Antico's serves Neapolitan pizza and was originally opened in 2009 as a take out only restaurant located Westside halfway between Georgia Institute of Technology and Atlantic Station. Due to popularity the restaurant expanded to include full service. It is popular among Georgia Tech students.

Antico pizza maker, Luca Varuni, opened his own restaurant in Midtown Atlanta called Varuni-Napoli.

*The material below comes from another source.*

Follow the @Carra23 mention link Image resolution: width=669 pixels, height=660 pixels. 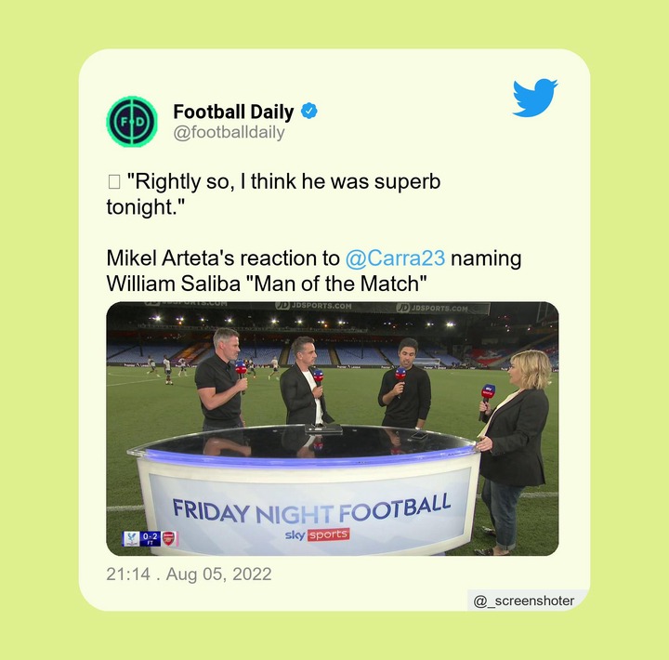(x=395, y=258)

In 2014, Di Palma was under investigation for labor conditions in his pizzeria after accusations of sweatshop conditions. Later, Di Palma reached a settlement out of court that would pay 56 independent contractors and employees of Antico a total of $329,445 for damages and back wages. In a statement after the settlement was reached Di Palma said, "...we have been fully compliant and transparent throughout the labor audit and are thankful the government was reasonable in our meetings to hear our comments and arrive at a fair settlement."

After the unfavorable headlines, Antico's focused on making great food and is recognized as one of the best pizza restaurants in Atlanta.

In 2016, Antico Pizza opened a restaurant in Miami Beach, Florida.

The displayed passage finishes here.